Reinforcement
Learning (RL) is
a type of Machine Learning where
an agent learns how to make
decisions by interacting with an
environment. The goal is to maximize
rewards over time.
Basic Reinforcement Learning Loop:
- Agent
– Learner or decision-maker.
- Environment
– Everything the agent interacts with.
- State (S)
– Current situation of the agent.
- Action (A)
– All possible moves the agent can make.
- Reward (R)
– Feedback from the environment.
- Policy (π)
– Strategy that the agent follows to choose actions.

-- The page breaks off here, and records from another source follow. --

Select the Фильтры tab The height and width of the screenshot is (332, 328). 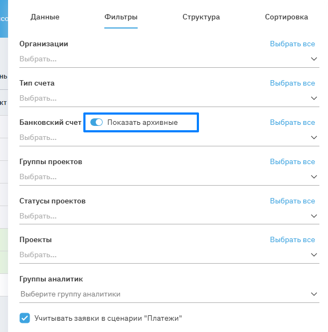[121, 17]
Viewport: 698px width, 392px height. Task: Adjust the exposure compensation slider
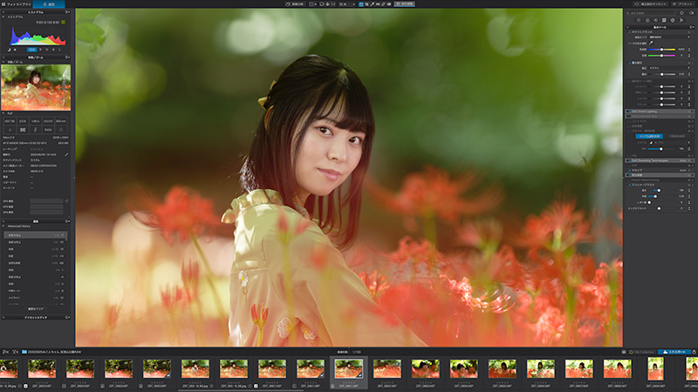pos(661,74)
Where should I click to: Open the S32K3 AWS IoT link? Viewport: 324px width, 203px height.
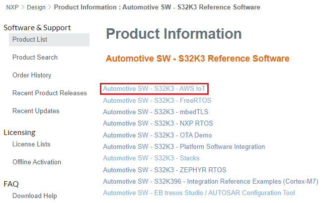(154, 89)
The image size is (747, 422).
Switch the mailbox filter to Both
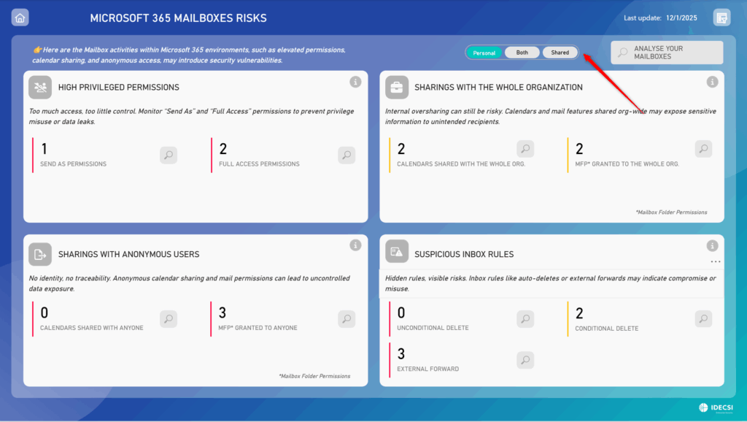click(x=522, y=53)
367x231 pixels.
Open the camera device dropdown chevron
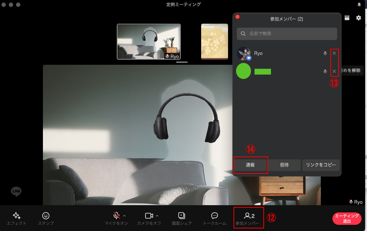tap(156, 215)

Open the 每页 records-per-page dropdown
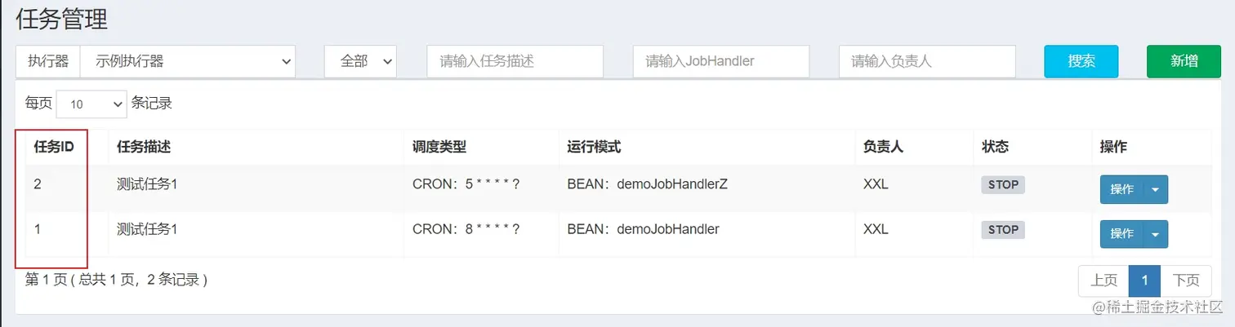coord(91,104)
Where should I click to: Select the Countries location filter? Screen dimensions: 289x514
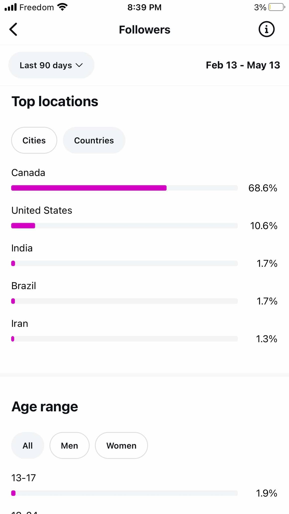(94, 140)
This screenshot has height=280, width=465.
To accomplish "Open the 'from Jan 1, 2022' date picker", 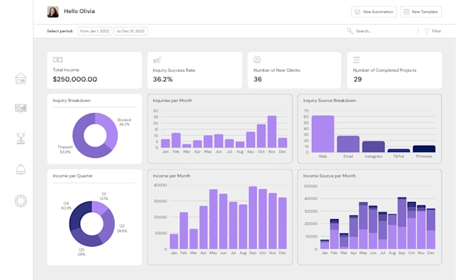I will click(x=94, y=31).
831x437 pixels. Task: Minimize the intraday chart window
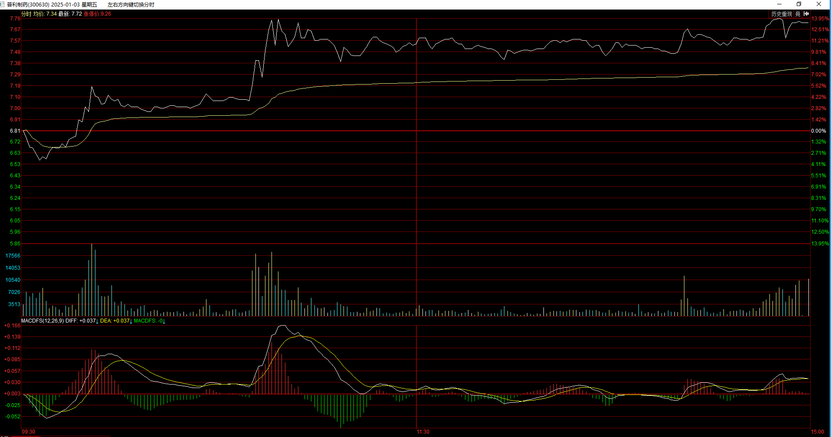(x=779, y=4)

- Value Function (V) – Expected long-term reward from a state.
- Q-Value (Q)
– Expected reward from a state-action pair.
Goal of RL:
Find
a policy that tells the agent
what action to take in each state to maximize
the total reward (called the return).
Key Algorithms in Reinforcement Learning:
Category |
Examples |
Value-based |
Q-Learning,
Deep Q-Network (DQN) |
Policy-based |
REINFORCE,
Proximal Policy Optimization (PPO) |
Actor-Critic |
A3C,
DDPG, TD3 |
Real-Life Examples:
- Games:
Playing chess, Go, or video games (e.g., AlphaGo, DQN playing Atari).
- Robotics:
Learning to walk, grasp objects.
- Self-Driving Cars:
Learning to drive safely.
- Recommendation Systems: Choosing what content to show users.
- Traffic Optimization: Route selection or signal timing.
Simple Example (Grid World):
- State:
Agent at position (2,3)
- Actions:
Up, Down, Left, Right
- Reward:
+10 for reaching goal, -1 for hitting a wall
- Goal:
Learn the best path to goal by trial and error